- EXERCISE REQUIREMENTS
Copy the material verbatim, from the line containing "Toggle Show welcome page on startup checkbox" through the line containing "tap(779, 563)", including both of those lines.

- DATASET RECORDS
- - -
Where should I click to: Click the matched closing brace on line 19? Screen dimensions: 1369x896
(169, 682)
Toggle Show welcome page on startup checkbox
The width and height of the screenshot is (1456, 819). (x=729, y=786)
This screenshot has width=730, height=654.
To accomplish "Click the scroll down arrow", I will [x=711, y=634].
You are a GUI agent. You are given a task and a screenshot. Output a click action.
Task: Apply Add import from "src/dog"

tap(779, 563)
- - -
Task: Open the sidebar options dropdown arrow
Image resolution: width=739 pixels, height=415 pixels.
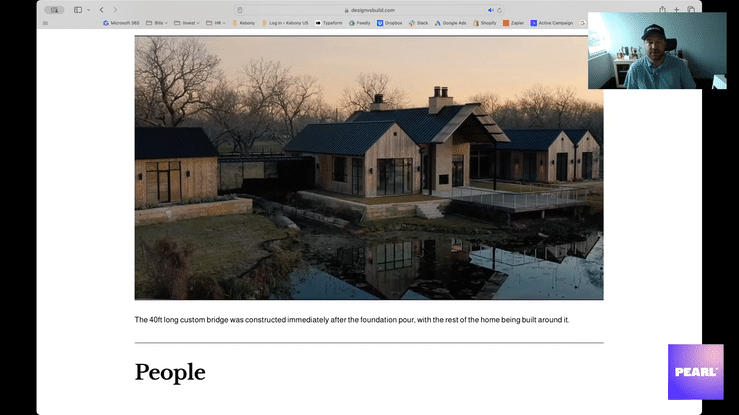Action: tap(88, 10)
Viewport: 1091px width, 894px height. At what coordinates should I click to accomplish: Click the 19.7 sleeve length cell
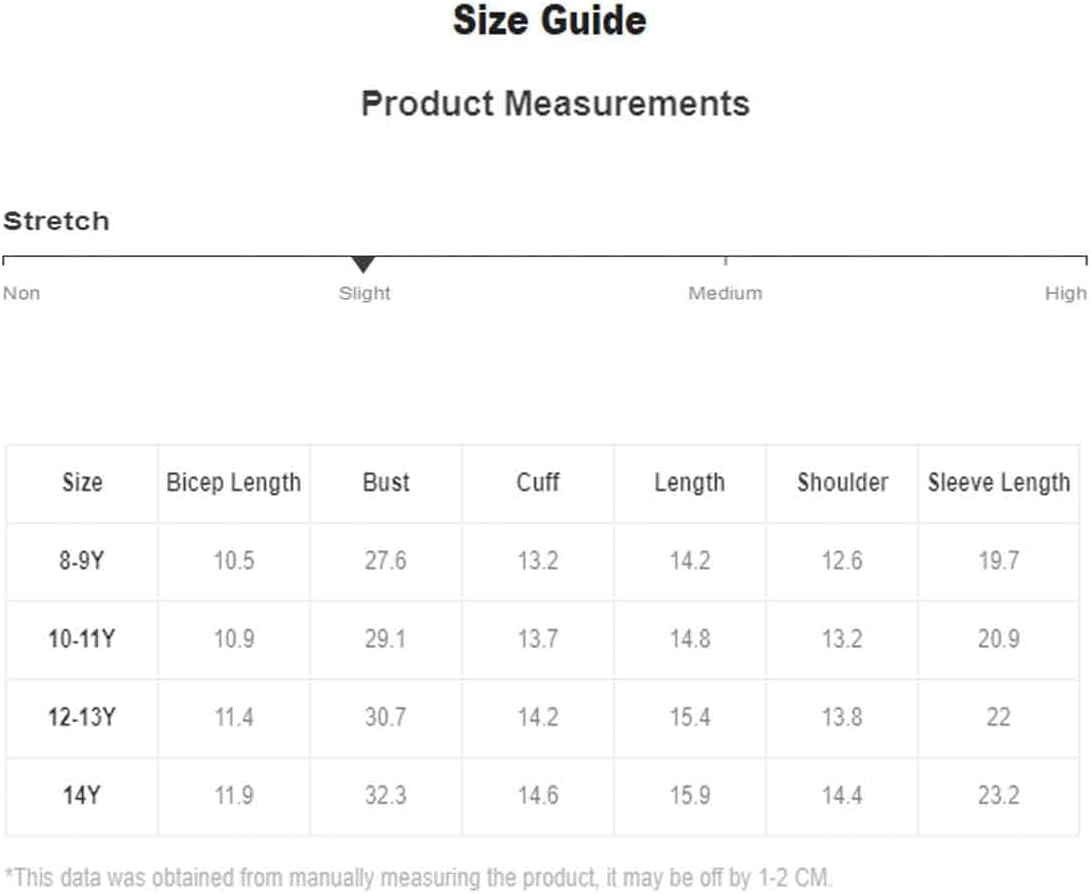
- - -
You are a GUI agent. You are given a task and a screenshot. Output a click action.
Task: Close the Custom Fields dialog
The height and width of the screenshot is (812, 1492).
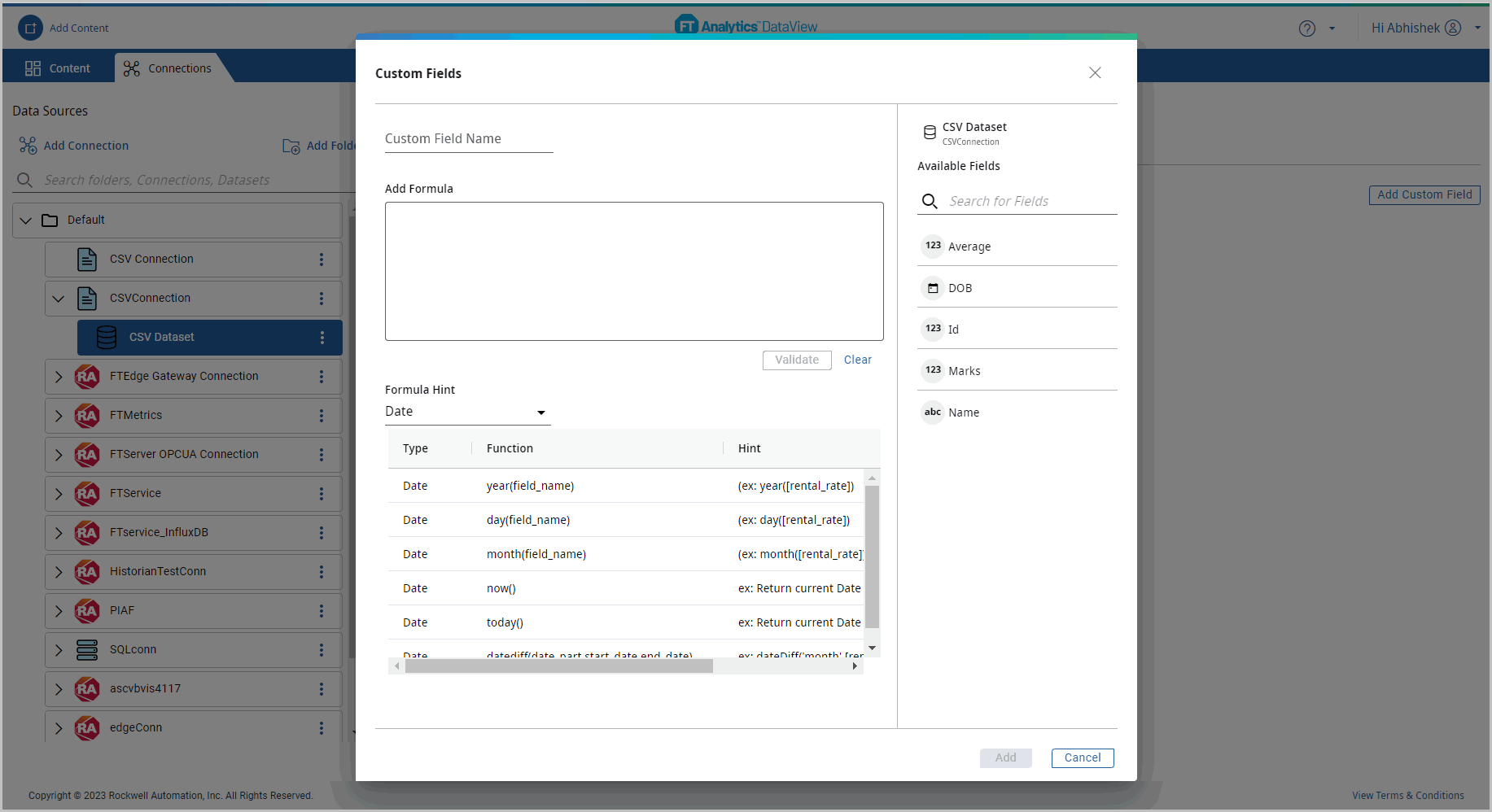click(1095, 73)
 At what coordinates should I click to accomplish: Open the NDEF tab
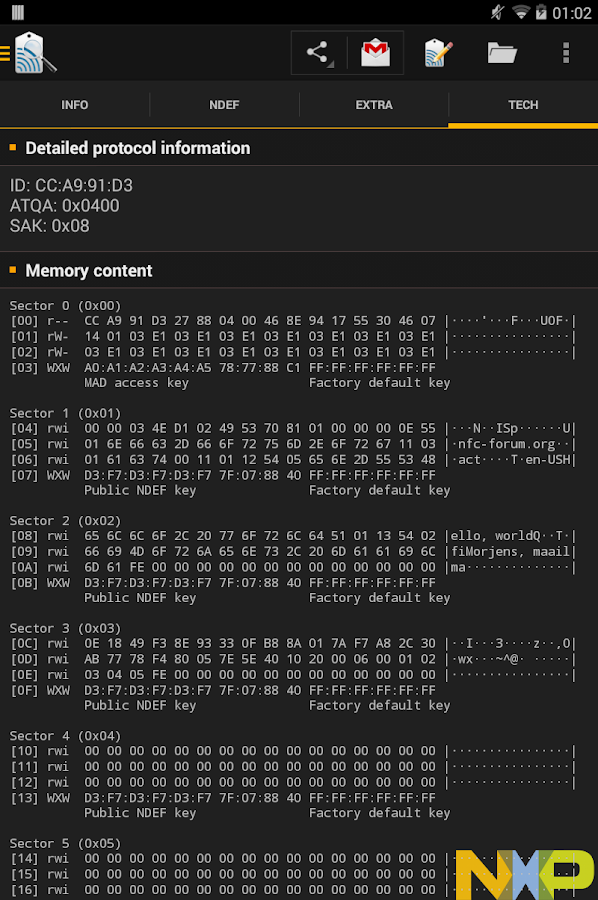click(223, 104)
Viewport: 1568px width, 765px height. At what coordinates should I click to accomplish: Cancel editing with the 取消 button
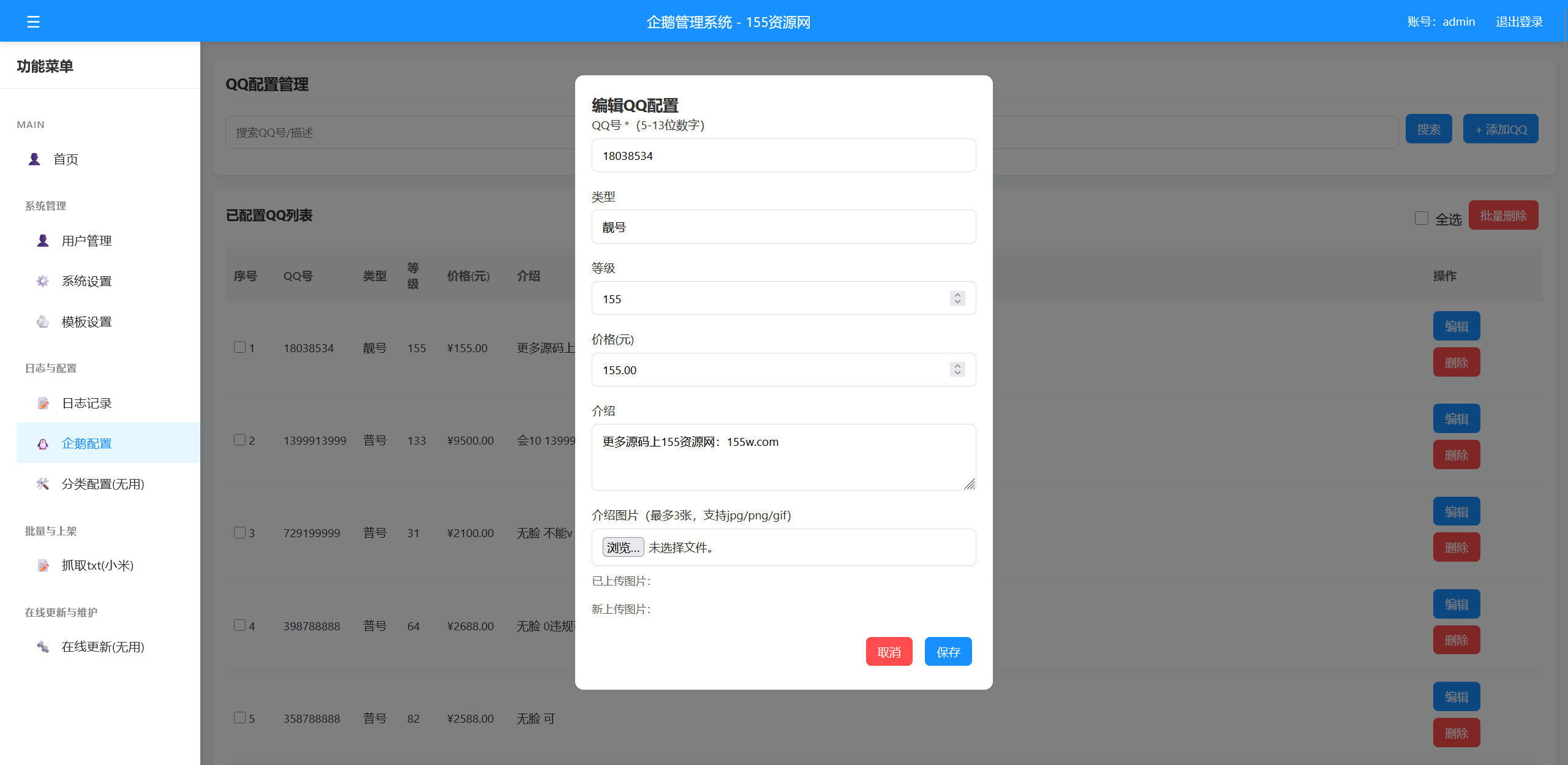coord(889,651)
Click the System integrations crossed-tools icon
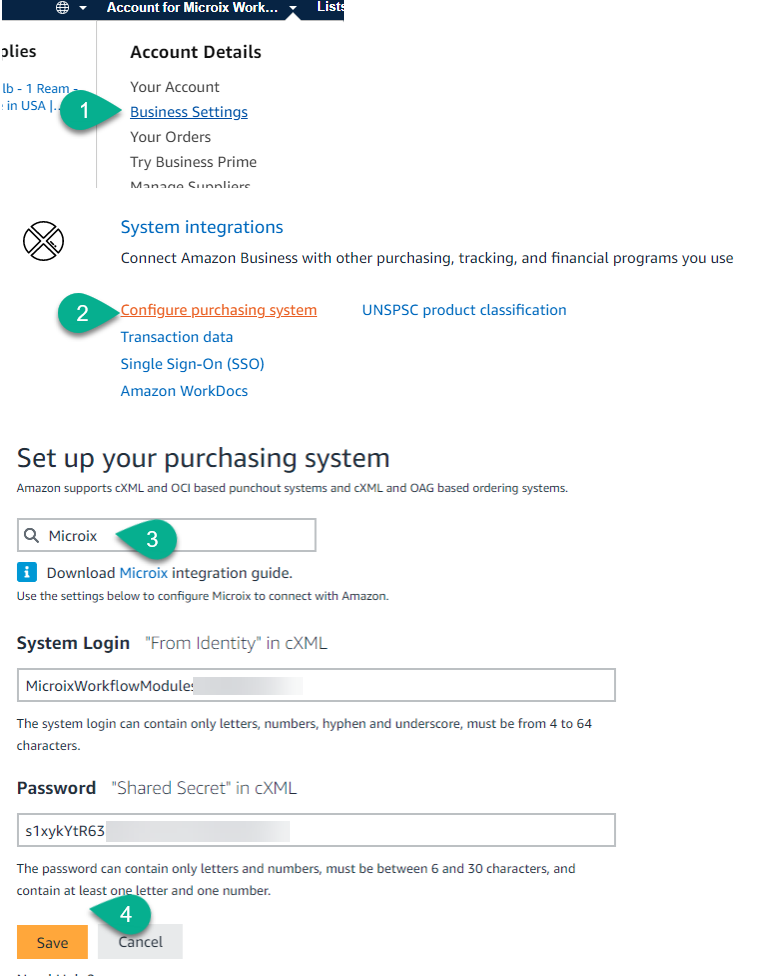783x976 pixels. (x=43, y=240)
- - -
- THE REPLY
Toggle Show welcome page on startup checkbox
The width and height of the screenshot is (1456, 819). (x=729, y=786)
This screenshot has width=730, height=654.
To accomplish "Click the scroll down arrow", I will [x=711, y=634].
You are a GUI agent. You are given a task and a screenshot. Output a click action.
Task: Apply Add import from "src/dog"

tap(779, 563)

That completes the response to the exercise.